----- Records to use

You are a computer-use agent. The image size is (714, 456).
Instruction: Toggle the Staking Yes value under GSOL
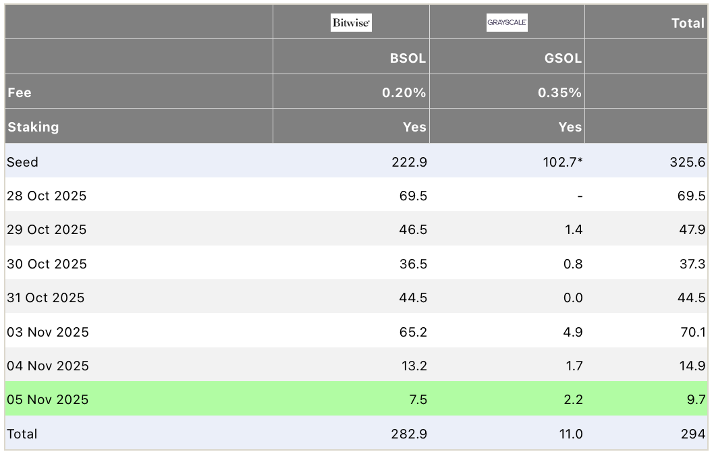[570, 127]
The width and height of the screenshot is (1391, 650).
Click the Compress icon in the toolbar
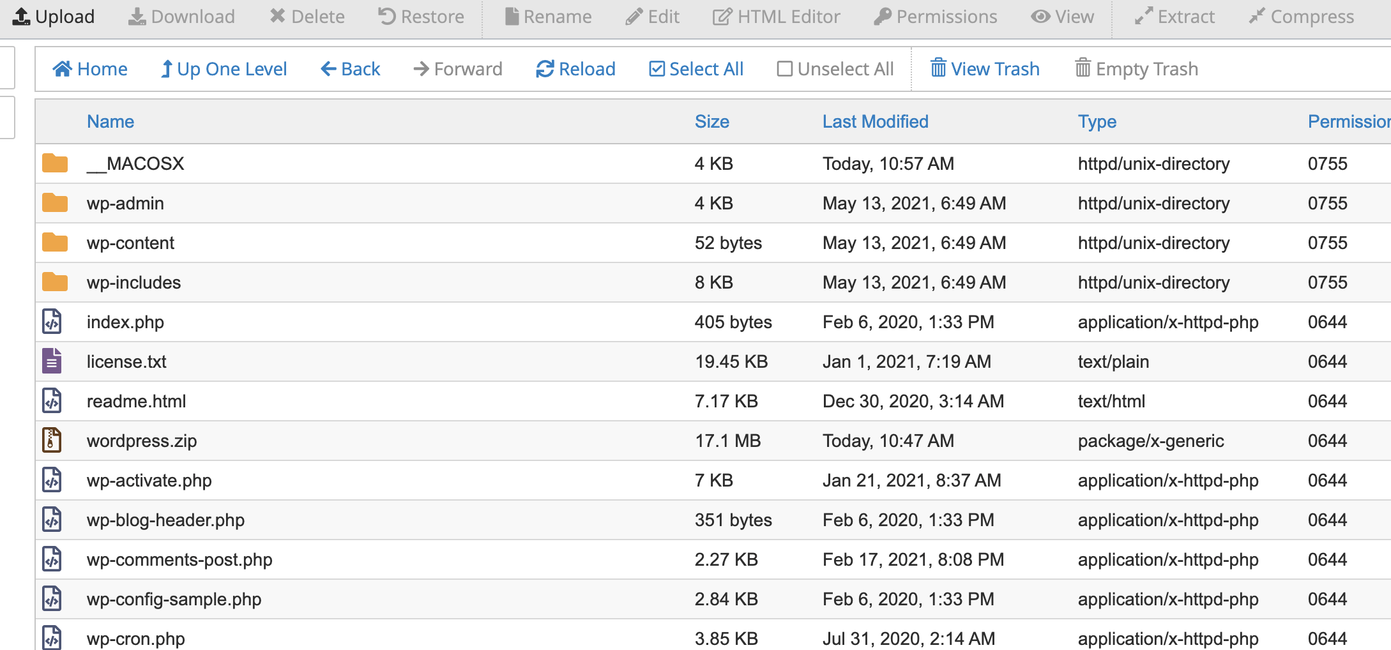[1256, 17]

----------
----- Records to use

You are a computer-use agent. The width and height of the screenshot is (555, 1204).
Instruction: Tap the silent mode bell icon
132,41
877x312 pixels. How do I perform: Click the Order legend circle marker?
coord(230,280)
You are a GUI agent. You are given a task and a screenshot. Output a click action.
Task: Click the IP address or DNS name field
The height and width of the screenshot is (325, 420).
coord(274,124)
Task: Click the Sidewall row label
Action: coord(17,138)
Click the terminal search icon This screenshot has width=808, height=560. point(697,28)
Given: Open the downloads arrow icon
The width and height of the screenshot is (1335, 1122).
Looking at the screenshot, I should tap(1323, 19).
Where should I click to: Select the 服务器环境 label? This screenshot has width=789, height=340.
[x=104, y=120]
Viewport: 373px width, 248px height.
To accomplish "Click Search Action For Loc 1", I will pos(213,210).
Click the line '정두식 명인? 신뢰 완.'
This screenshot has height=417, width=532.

----------

• Exercise brief
For the lines above, output exactly those from the line containing "Where should I" through the line containing "This screenshot has height=417, width=532.", and skip the others.

• Response area
Where should I click to: Select the 服务器环境 label? This screenshot has width=789, height=340.
[x=104, y=120]
Viewport: 373px width, 248px height.
To accomplish "Click Search Action For Loc 1", I will pos(213,210).
Click the line '정두식 명인? 신뢰 완.'
This screenshot has height=417, width=532.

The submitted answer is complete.